Conditional Mean of a Function of Two Random Variables

You are overloading the $y$ term; using it both as a free variable, and the bound variable of integration.

$g(y)=\langle \phi(X,Y)\mid Y=y\rangle$ is a function of constant $y$, not of the random variable $Y$.

The expectation of a function of a constant is the function of the constant, which is not the expectation of a function of a random variable.

$\qquad\begin{align}\big\langle\langle \phi(X,Y)\mid Y=y\rangle\big\rangle &= \langle g(y)\rangle\\ &= g(y) &&= \int_\Bbb R f_{X\mid Y}(s\mid y)\,\phi(s,y) \,\mathrm d s\\\text{versus}\\ \langle \phi(X,Y)\rangle&= \iint_{\Bbb R^2} f_{X,Y}(s,t)\,\phi(s,t)\,\mathrm d(s,t)\\ &= \int_\Bbb R f_{Y}(t)\int_\Bbb R f_{X\mid Y}(s\mid t)\,\phi(s,t)\,\mathrm d s\,\mathrm d t\\ &= \int_\Bbb R f_Y(t)\, g(t)\,\mathrm d t\\ &=\big\langle g(Y)\big\rangle \end{align}$

Also let me know if I can use better notation to clear up this sort of a confusion without getting too much into measure theory.

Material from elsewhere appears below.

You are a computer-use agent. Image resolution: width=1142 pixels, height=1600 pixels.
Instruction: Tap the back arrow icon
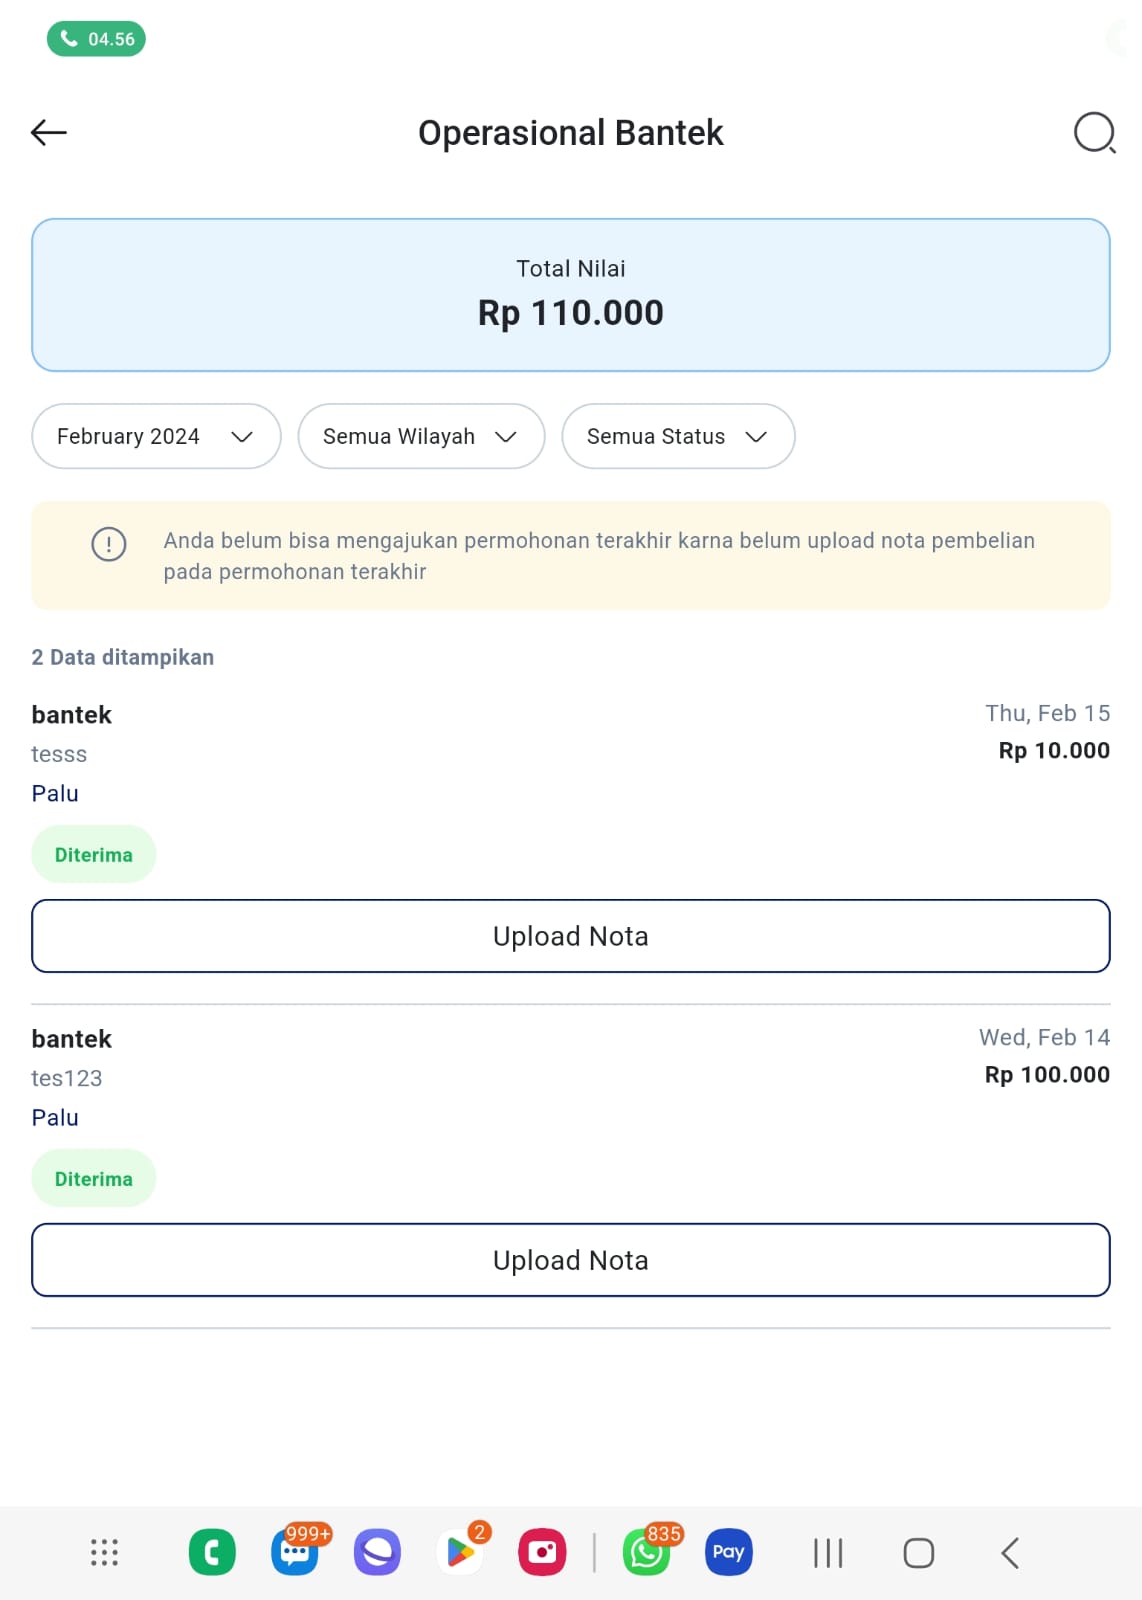[x=48, y=132]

What you want is $\langle \phi(X,Y)\mid Y\rangle$, which is interpreted as a random variable that is a function of random variable $Y$... (indeed, that is $g(Y)$ above). It is used thus:

$\qquad\begin{align}\langle\phi(X,Y)\rangle &=\iint_{\Bbb R^2} f_{X,Y}(s,t)\,\phi(s,t)\,\mathrm d (s,t)\\ &= \int_\Bbb R f_Y(t)\int_\Bbb R f_{X\mid Y}(s\mid t)\,\phi(s,t)\,\mathrm d s\,\mathrm d t\\ &= \int_\Bbb R f_Y(t)\,\langle \phi(X,Y)\mid Y=t\rangle\,\mathrm d t\\ &=\big\langle\langle \phi(X,Y)\mid Y\rangle\big\rangle \end{align}$

Measure theory would say $\langle\cdot\mid Y\rangle$ is the conditional expectation with respect to the sigma-algebra generated by $Y$ ... but you don't need to drill down into that.